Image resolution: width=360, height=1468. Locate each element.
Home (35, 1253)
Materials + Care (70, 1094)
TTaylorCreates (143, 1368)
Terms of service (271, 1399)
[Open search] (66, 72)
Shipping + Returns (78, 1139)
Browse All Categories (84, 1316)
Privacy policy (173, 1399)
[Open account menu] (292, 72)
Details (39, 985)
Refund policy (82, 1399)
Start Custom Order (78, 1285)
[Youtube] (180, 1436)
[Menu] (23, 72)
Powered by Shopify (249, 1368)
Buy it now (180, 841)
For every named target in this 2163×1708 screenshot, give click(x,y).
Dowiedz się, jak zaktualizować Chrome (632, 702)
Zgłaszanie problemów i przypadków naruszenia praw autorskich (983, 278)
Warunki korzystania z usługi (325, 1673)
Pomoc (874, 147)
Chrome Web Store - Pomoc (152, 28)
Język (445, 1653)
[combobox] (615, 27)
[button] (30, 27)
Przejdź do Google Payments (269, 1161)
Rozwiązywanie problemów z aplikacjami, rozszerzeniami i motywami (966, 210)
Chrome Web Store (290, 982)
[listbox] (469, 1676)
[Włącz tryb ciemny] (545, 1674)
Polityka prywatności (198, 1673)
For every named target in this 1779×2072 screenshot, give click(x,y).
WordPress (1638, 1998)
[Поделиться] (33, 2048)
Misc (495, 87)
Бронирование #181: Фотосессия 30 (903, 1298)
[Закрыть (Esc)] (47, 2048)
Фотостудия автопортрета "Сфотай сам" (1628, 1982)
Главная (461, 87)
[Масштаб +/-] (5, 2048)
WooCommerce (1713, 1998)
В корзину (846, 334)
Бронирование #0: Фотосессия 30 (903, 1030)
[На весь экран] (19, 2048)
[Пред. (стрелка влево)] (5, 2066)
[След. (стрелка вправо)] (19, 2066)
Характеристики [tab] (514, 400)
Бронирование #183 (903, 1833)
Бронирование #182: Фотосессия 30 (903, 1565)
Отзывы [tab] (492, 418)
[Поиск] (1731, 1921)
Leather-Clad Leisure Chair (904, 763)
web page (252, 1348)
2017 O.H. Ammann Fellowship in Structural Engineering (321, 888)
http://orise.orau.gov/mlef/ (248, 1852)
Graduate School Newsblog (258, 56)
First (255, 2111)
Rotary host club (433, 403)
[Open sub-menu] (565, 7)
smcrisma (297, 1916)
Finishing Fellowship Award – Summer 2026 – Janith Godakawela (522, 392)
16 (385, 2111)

What is needed: Report each line above containing the string "problemów".

Solution:
Zgłaszanie problemów i przypadków naruszenia praw autorskich (983, 278)
Rozwiązywanie problemów z aplikacjami, rozszerzeniami i motywami (966, 210)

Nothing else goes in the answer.